Here’s what that looks like:

jobs:
  deploy:
    runs-on: ubuntu-latest
    steps:
      - uses: actions/checkout@v4

      - name: Upload new version
        id: deploy
        run: |
          OUTPUT=$(npx wrangler versions upload 2>&1)
          VERSION_ID=$(echo "$OUTPUT" | grep -oP 'Version ID:\s*\K[a-f0-9-]+')
          echo "version-id=$VERSION_ID" >> "$GITHUB_OUTPUT"
        env:
          CLOUDFLARE_API_TOKEN: ${{ secrets.CLOUDFLARE_API_TOKEN }}

      - name: Gradual rollout
        uses: canaryroll/action@v1
        with:
          api-token: ${{ secrets.CANARYROLL_TOKEN }}
          team-id: ${{ vars.CANARYROLL_TEAM_ID }}
          worker-id: ${{ vars.CANARYROLL_WORKER_ID }}
          version-id: ${{ steps.deploy.outputs.version-id }}
          name: ${{ github.sha }}

(currently, wrangler-action does not support getting the version id as an output. I’m prodding on this but for now, manually do the upload)

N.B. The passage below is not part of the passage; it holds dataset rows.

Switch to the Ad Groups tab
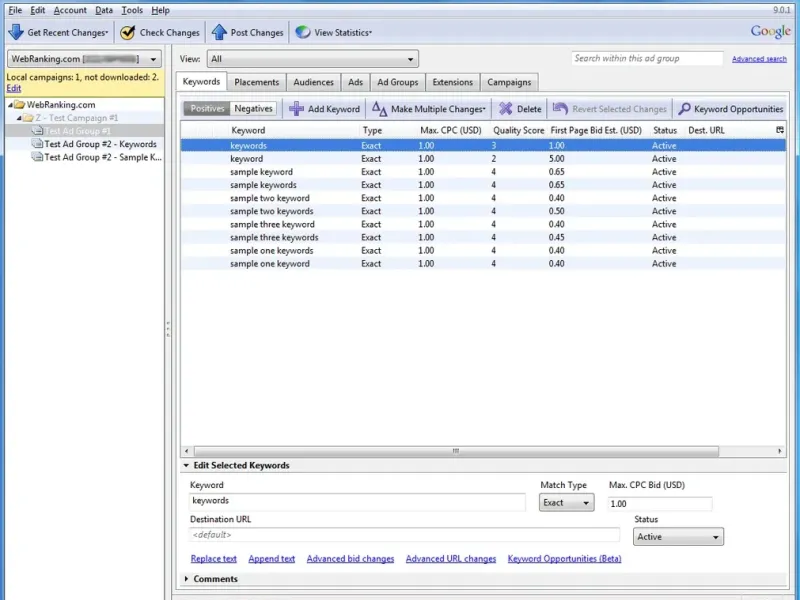(x=397, y=82)
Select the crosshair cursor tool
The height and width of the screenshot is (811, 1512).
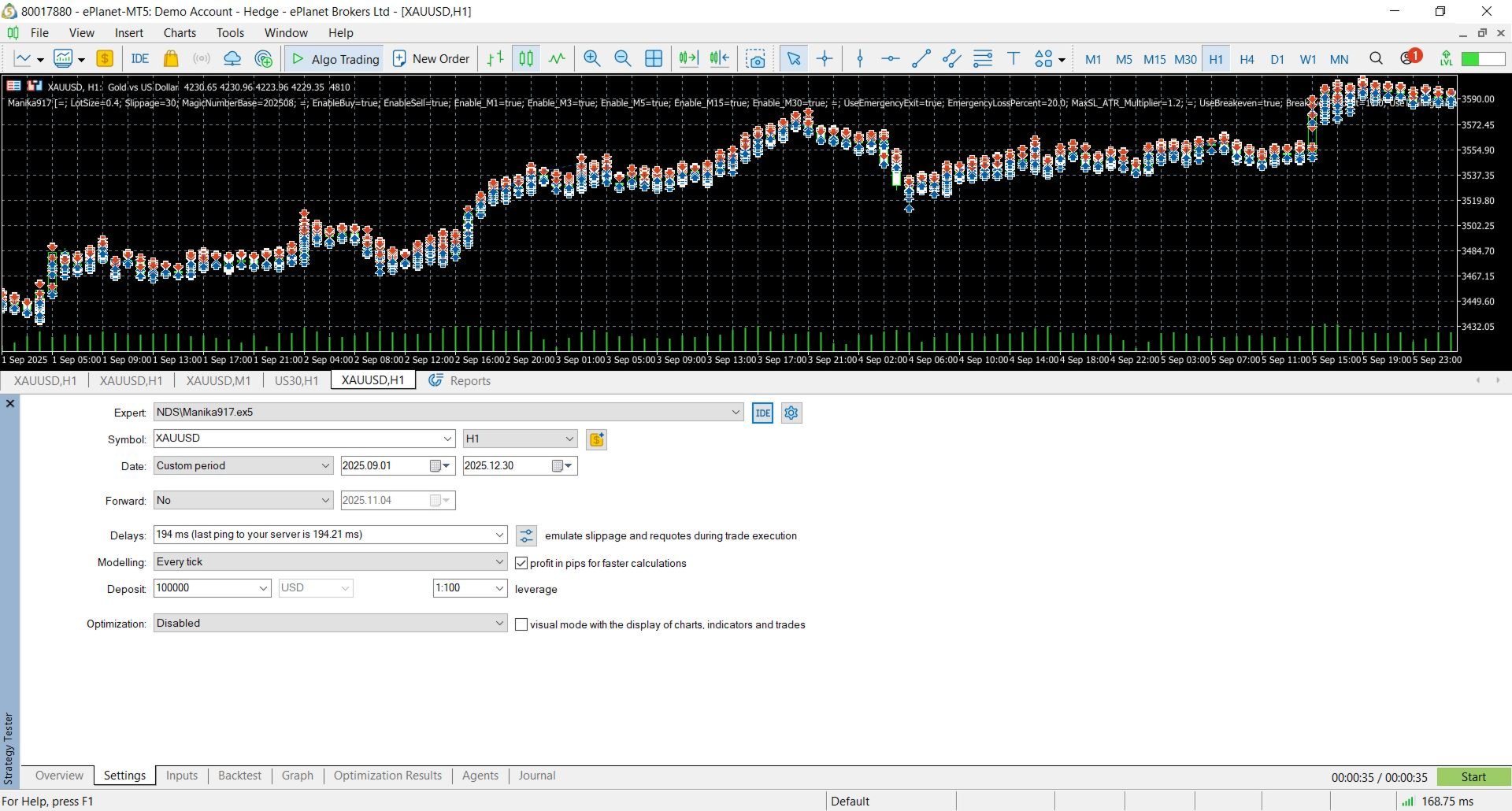click(825, 59)
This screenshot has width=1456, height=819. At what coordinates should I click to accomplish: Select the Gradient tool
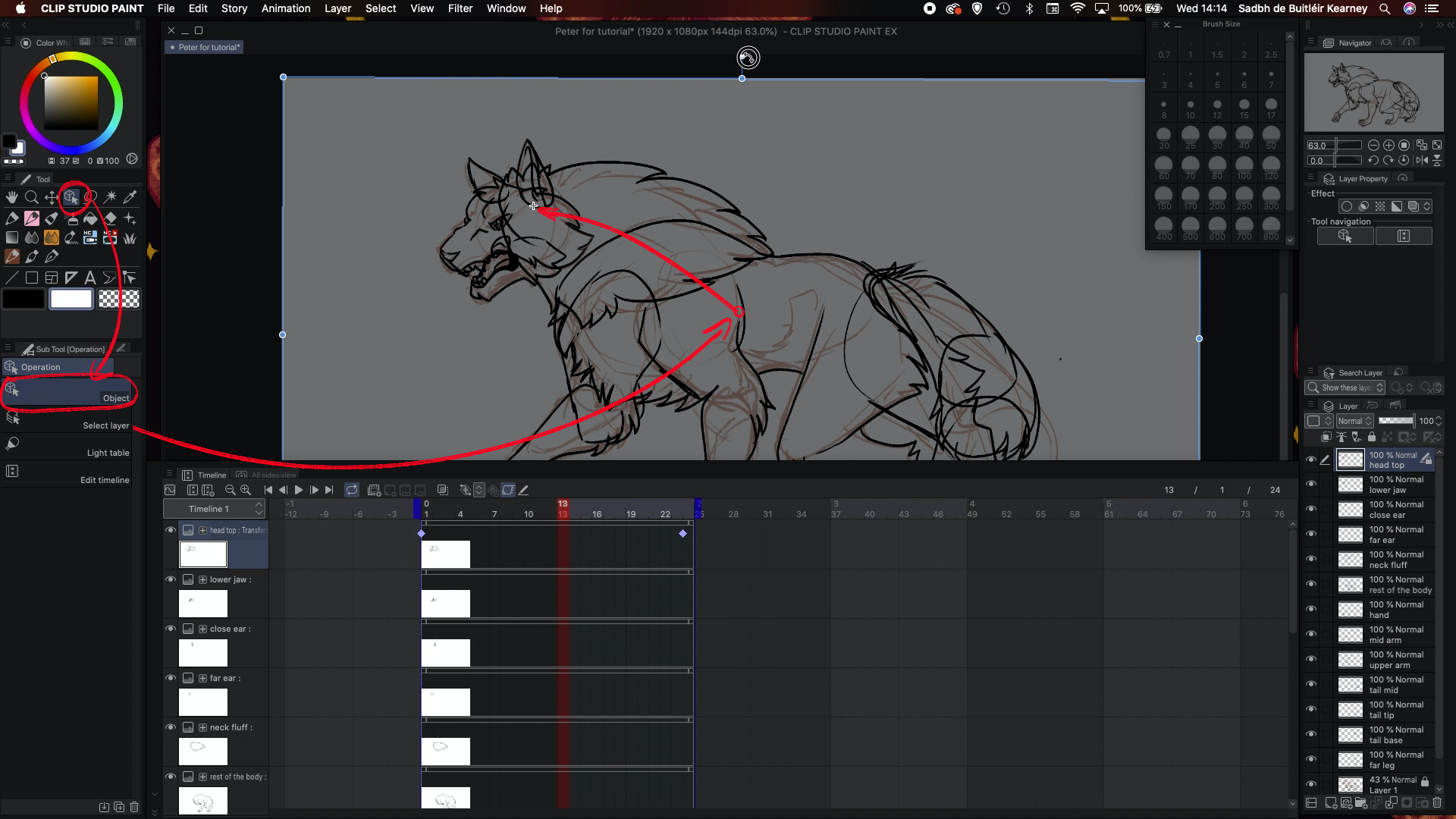coord(12,238)
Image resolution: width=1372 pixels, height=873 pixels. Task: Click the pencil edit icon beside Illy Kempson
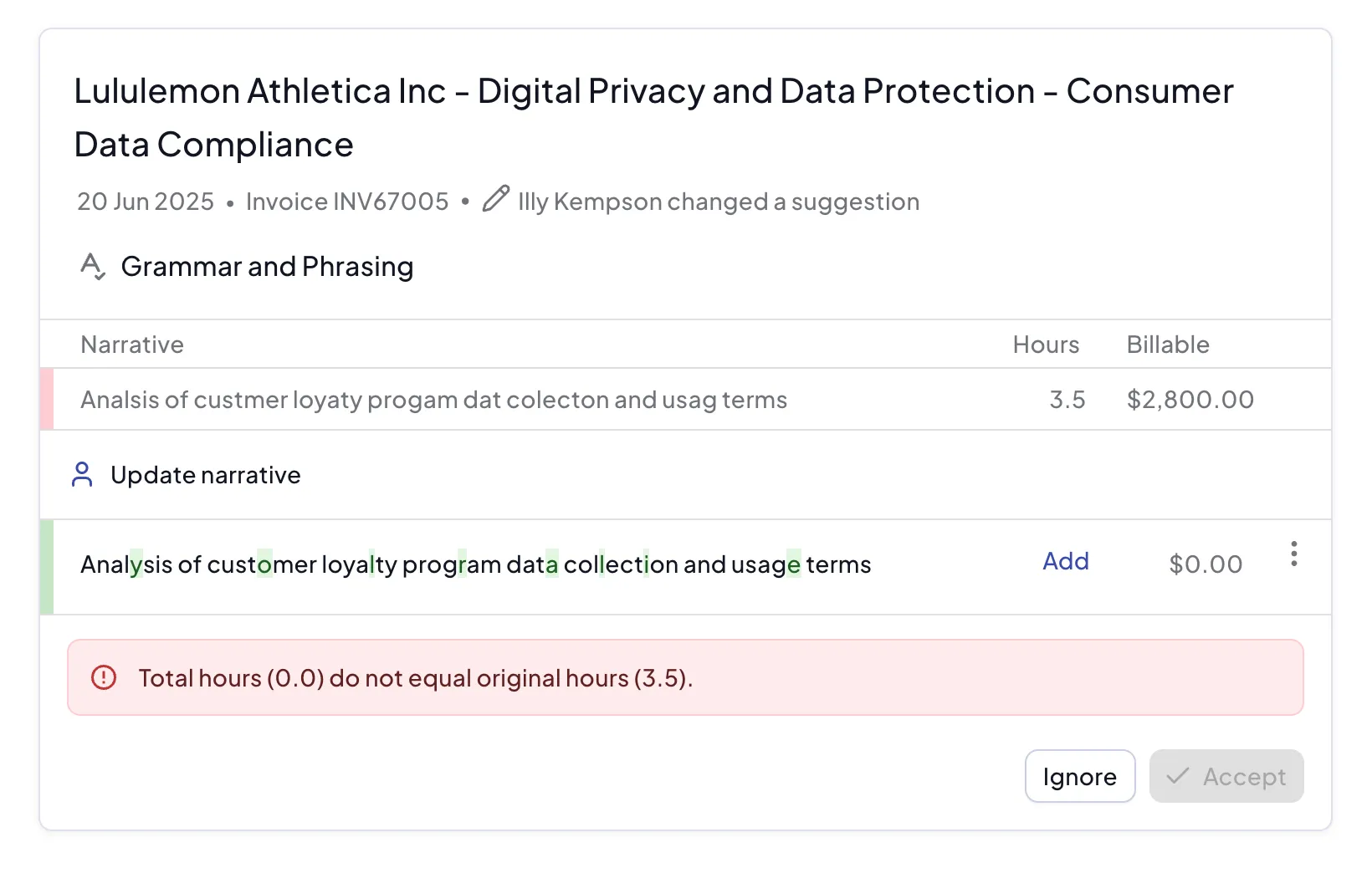pyautogui.click(x=495, y=200)
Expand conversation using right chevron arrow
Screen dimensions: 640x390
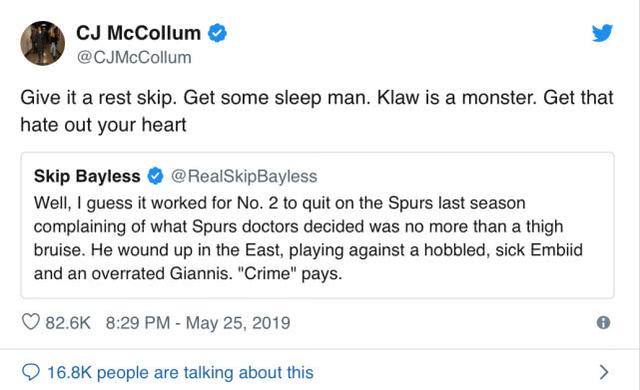pyautogui.click(x=604, y=372)
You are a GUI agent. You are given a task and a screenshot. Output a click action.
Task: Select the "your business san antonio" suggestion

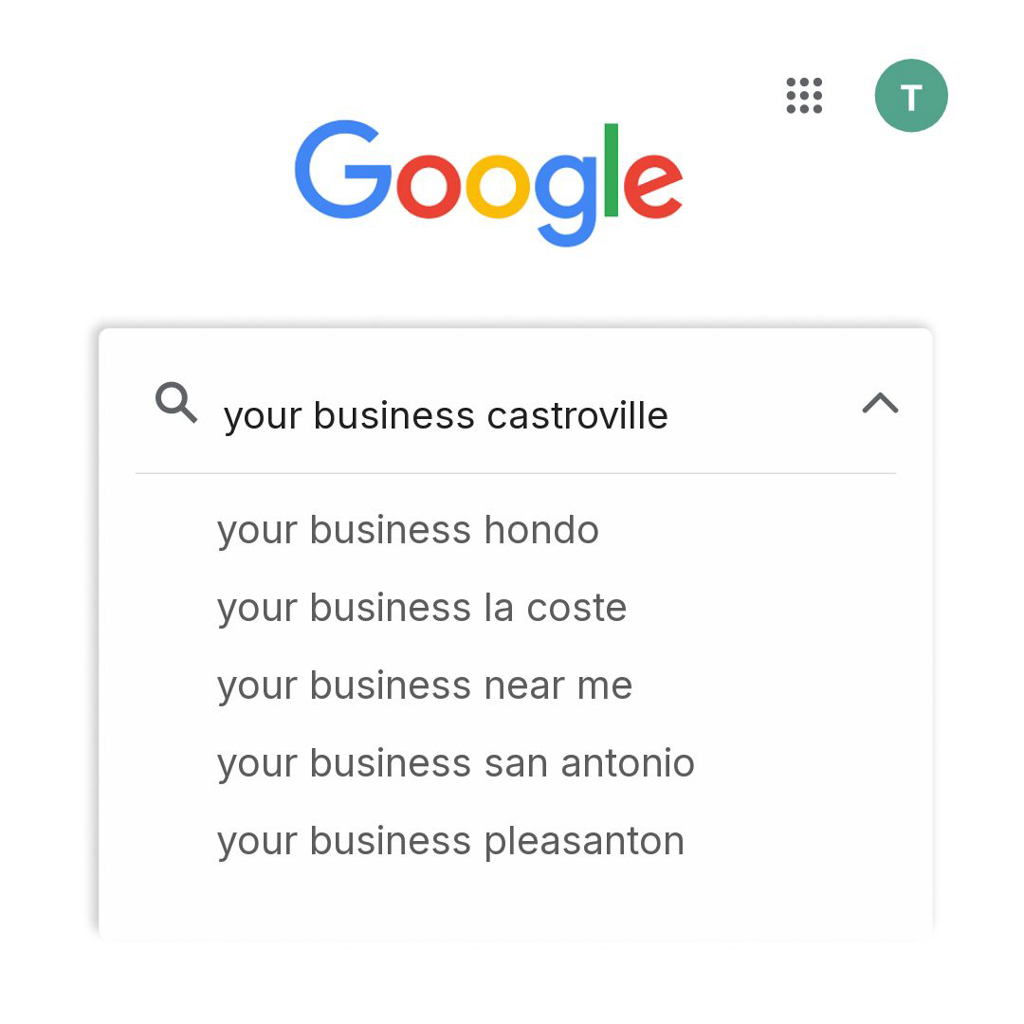coord(456,764)

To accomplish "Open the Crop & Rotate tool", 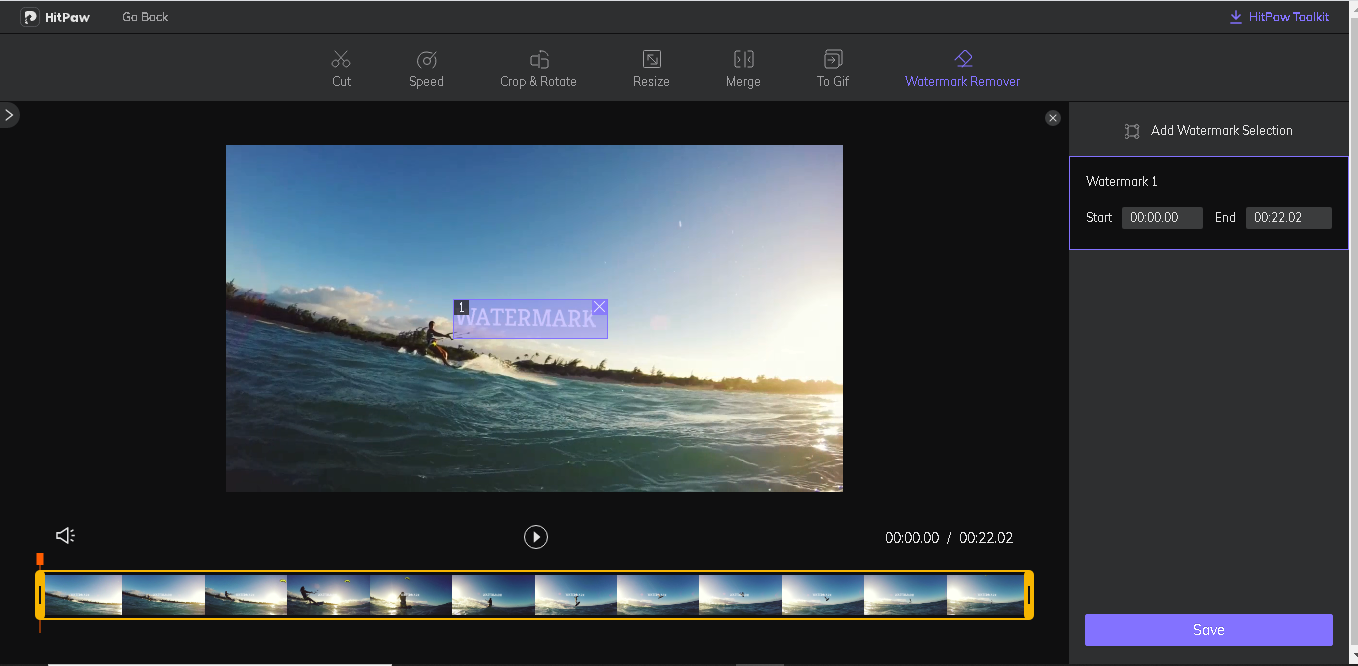I will point(538,60).
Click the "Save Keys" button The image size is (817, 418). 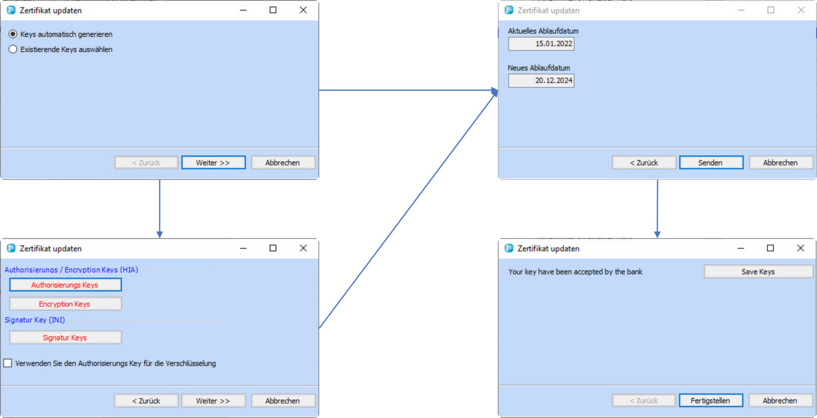pyautogui.click(x=757, y=272)
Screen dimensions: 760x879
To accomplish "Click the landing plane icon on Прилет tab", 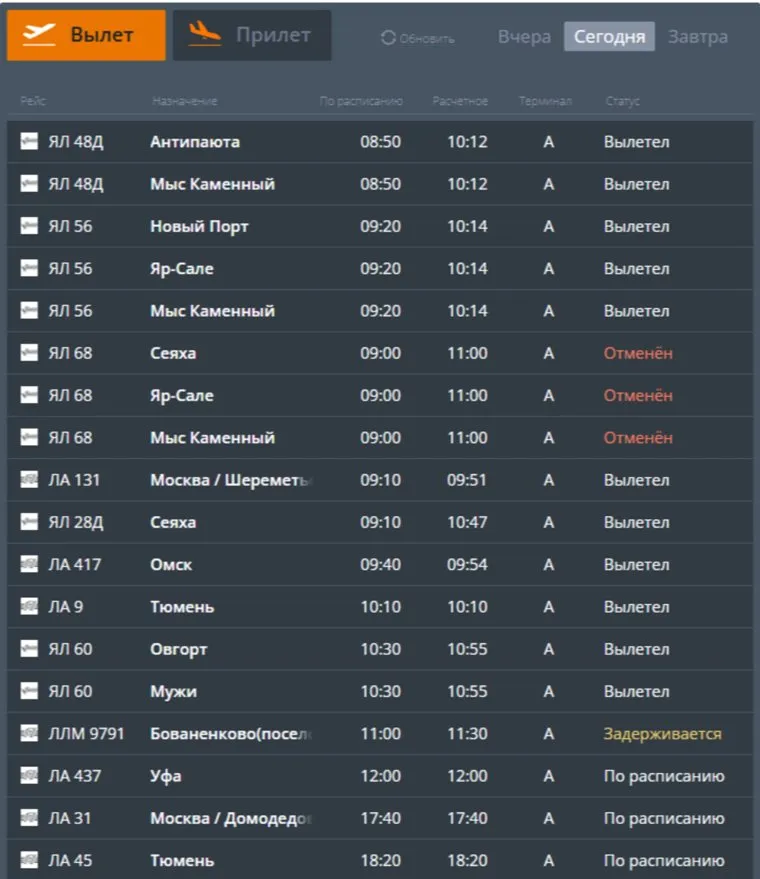I will coord(204,34).
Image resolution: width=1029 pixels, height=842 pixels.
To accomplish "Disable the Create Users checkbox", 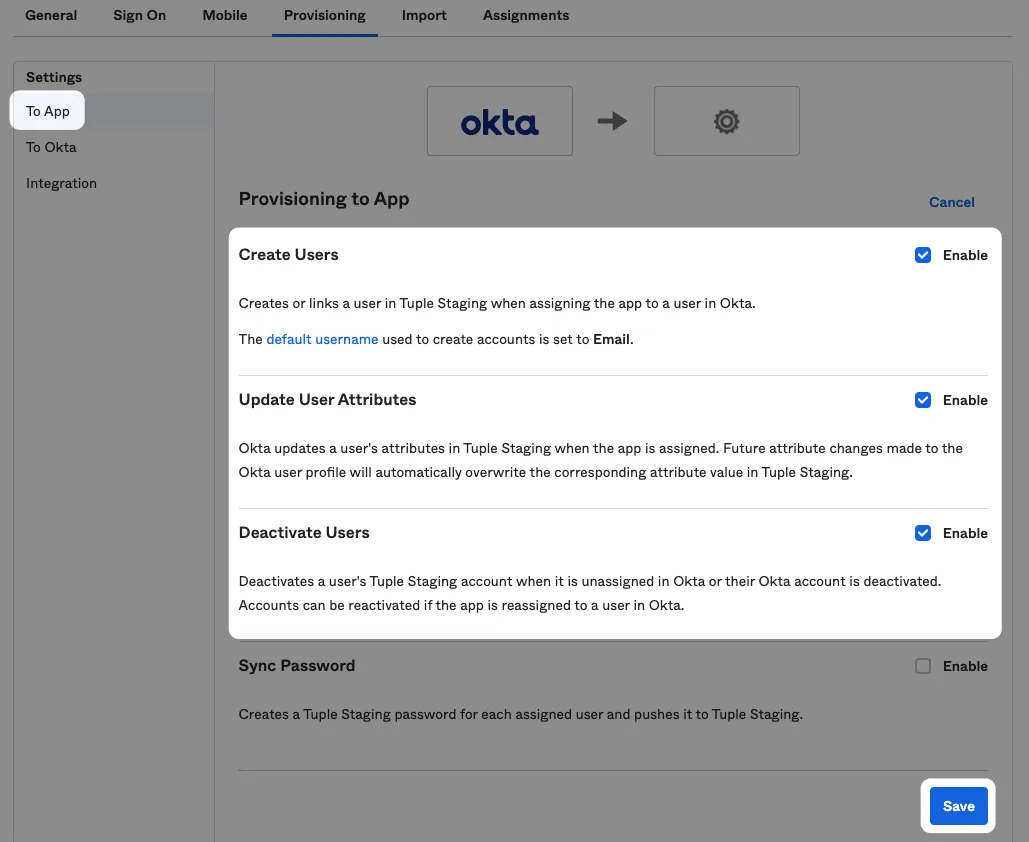I will tap(922, 255).

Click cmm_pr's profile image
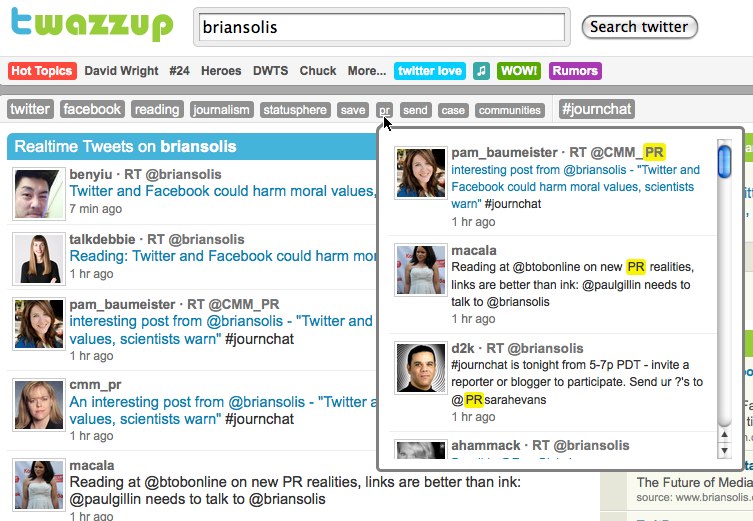coord(39,405)
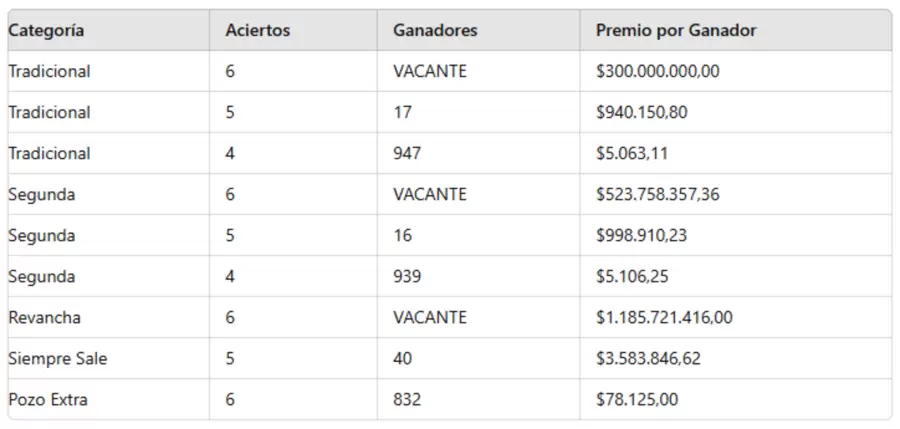Click the 939 winners cell

(407, 277)
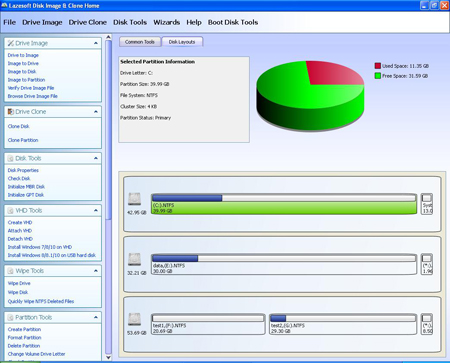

By default it creates the deployment in a pending state so you can start it from the dashboard when you’re ready. If you want it to kick off immediately, set auto-start: true. You can also pass a plan if you want to use a specific rollout plan instead of the Worker’s default.

The action gives you back a release-id, release-url, and status as outputs so you can use them in later steps. There’s a wait option too if you want the action to block until the rollout finishes, but honestly just use the notification channels instead — no point keeping a runner alive for potentially hours.

For auth, you’ll want a team API token (the crt_* ones) stored as a GitHub secret. You can create those in the CanaryRoll dashboard under Team Settings.

Dogfooding

I’ve been dogfooding this over the last couple of days and it’s been really useful. Not just for finding bugs but for improving the experience of the whole flow and UI. A lot of changes came from me using it and going “ugh, I wish this did xyz.” That feedback loop of actually using the thing you’re building is always worth it.

Things to know

A couple of notes if you’re getting started with gradual deployments:

  • Secrets — if you’re using wrangler secret put or the Wrangler GitHub Action to manage secrets, you’ll want to switch to npx wrangler versions secret put instead. This creates a new version with the updated secret without deploying it. Your next version upload will inherit those secrets and can be rolled out gradually as normal — updating your code and secrets together.
  • Durable Objects — if your Worker uses Durable Objects, gradual deployments work a bit differently. Make sure to read Gradual Deployments for Durable Objects to understand how traffic splitting works with DOs.

If you’re deploying Workers to production and aren’t using gradual deployments, you probably should be. And if the reason you’re not is because it’s too much work to set up, CanaryRoll is exactly what you need. Go check it out.

Not super ready to open source this project yet but I expect I will in the future.